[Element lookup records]
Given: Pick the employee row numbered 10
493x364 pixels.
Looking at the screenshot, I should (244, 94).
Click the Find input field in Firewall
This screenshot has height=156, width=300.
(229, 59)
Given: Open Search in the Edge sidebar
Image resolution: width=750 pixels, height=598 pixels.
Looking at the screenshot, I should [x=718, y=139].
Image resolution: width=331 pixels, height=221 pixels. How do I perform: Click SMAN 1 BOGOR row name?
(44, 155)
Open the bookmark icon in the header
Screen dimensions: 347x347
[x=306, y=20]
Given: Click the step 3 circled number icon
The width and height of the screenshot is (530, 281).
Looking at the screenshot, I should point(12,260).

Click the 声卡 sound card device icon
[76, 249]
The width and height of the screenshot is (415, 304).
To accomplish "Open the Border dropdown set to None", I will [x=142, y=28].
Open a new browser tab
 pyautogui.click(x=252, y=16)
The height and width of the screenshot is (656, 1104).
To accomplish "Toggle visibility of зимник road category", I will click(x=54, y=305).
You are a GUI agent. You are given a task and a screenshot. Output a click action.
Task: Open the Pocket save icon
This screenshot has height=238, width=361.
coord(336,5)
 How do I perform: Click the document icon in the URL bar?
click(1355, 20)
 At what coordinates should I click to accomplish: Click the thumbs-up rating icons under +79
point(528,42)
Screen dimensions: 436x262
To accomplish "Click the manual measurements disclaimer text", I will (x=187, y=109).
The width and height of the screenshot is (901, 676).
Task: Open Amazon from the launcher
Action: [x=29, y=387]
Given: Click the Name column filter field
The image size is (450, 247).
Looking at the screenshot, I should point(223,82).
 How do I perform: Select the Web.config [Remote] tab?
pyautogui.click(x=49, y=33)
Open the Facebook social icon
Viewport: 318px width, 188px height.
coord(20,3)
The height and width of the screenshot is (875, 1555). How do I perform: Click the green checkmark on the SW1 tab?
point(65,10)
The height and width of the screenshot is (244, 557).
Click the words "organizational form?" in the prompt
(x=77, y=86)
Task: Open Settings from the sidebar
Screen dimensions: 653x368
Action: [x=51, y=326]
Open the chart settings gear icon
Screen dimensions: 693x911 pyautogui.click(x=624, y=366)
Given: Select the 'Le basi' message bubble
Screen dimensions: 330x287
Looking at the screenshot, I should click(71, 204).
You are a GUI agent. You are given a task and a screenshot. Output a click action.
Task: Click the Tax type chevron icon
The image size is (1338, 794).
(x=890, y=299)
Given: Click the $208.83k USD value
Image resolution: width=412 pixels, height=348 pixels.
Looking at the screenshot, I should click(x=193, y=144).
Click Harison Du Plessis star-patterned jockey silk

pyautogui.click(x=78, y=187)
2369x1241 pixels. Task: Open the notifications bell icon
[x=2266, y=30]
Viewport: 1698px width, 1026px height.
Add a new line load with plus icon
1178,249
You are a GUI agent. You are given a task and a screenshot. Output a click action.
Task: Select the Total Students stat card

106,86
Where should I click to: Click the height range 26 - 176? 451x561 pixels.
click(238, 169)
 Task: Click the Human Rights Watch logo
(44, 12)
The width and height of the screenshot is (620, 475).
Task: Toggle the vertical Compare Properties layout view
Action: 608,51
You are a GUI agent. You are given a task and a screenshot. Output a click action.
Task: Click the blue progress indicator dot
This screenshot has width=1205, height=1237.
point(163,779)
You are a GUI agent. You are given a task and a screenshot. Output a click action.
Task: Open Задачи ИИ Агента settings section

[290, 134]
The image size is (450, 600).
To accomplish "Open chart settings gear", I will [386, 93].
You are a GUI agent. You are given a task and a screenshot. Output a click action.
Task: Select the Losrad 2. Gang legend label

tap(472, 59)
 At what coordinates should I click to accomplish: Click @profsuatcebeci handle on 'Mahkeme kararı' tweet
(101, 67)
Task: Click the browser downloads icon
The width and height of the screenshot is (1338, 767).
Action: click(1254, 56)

CHALLENGE.
Switch every "GUI agent" in the items above to "interface agent", and write the lines out again with nothing else altered.

TASK SOLUTION.
Given: Pick the employee row numbered 10
493x364 pixels.
Looking at the screenshot, I should (244, 94).
Click the Find input field in Firewall
This screenshot has height=156, width=300.
(229, 59)
Given: Open Search in the Edge sidebar
Image resolution: width=750 pixels, height=598 pixels.
Looking at the screenshot, I should [x=718, y=139].
Image resolution: width=331 pixels, height=221 pixels. How do I perform: Click SMAN 1 BOGOR row name?
(44, 155)
Open the bookmark icon in the header
Screen dimensions: 347x347
[x=306, y=20]
Given: Click the step 3 circled number icon
The width and height of the screenshot is (530, 281).
Looking at the screenshot, I should point(12,260).

Click the 声卡 sound card device icon
[76, 249]
The width and height of the screenshot is (415, 304).
To accomplish "Open the Border dropdown set to None", I will [x=142, y=28].
Open a new browser tab
 pyautogui.click(x=252, y=16)
The height and width of the screenshot is (656, 1104).
To accomplish "Toggle visibility of зимник road category", I will click(x=54, y=305).
You are a interface agent. You are given a task and a screenshot. Output a click action.
Task: Open the Pocket save icon
This screenshot has height=238, width=361.
coord(336,5)
 How do I perform: Click the document icon in the URL bar?
click(1355, 20)
 At what coordinates should I click to accomplish: Click the thumbs-up rating icons under +79
point(528,42)
Screen dimensions: 436x262
To accomplish "Click the manual measurements disclaimer text", I will (x=187, y=109).
The width and height of the screenshot is (901, 676).
Task: Open Amazon from the launcher
Action: [x=29, y=387]
Given: Click the Name column filter field
The image size is (450, 247).
Looking at the screenshot, I should point(223,82).
 How do I perform: Select the Web.config [Remote] tab?
pyautogui.click(x=49, y=33)
Open the Facebook social icon
Viewport: 318px width, 188px height.
coord(20,3)
The height and width of the screenshot is (875, 1555). How do I perform: Click the green checkmark on the SW1 tab?
point(65,10)
The height and width of the screenshot is (244, 557).
Click the words "organizational form?" in the prompt
(x=77, y=86)
Task: Open Settings from the sidebar
Screen dimensions: 653x368
Action: [x=51, y=326]
Open the chart settings gear icon
Screen dimensions: 693x911 pyautogui.click(x=624, y=366)
Given: Select the 'Le basi' message bubble
Screen dimensions: 330x287
Looking at the screenshot, I should click(71, 204).
You are a interface agent. You are given a task and a screenshot. Output a click action.
Task: Click the Tax type chevron icon
The image size is (1338, 794).
(x=890, y=299)
Given: Click the $208.83k USD value
Image resolution: width=412 pixels, height=348 pixels.
Looking at the screenshot, I should click(x=193, y=144).
Click Harison Du Plessis star-patterned jockey silk

pyautogui.click(x=78, y=187)
2369x1241 pixels. Task: Open the notifications bell icon
[x=2266, y=30]
Viewport: 1698px width, 1026px height.
Add a new line load with plus icon
1178,249
You are a interface agent. You are given a task and a screenshot. Output a click action.
Task: Select the Total Students stat card

106,86
Where should I click to: Click the height range 26 - 176? 451x561 pixels.
click(238, 169)
 Task: Click the Human Rights Watch logo
(44, 12)
The width and height of the screenshot is (620, 475).
Task: Toggle the vertical Compare Properties layout view
Action: 608,51
You are a interface agent. You are given a task and a screenshot. Output a click action.
Task: Click the blue progress indicator dot
This screenshot has width=1205, height=1237.
point(163,779)
You are a interface agent. You are given a task and a screenshot. Output a click action.
Task: Open Задачи ИИ Агента settings section

[290, 134]
The image size is (450, 600).
To accomplish "Open chart settings gear", I will [386, 93].
You are a interface agent. You are given a task and a screenshot. Output a click action.
Task: Select the Losrad 2. Gang legend label

tap(472, 59)
 At what coordinates should I click to accomplish: Click @profsuatcebeci handle on 'Mahkeme kararı' tweet
(101, 67)
Task: Click the browser downloads icon
The width and height of the screenshot is (1338, 767).
Action: click(1254, 56)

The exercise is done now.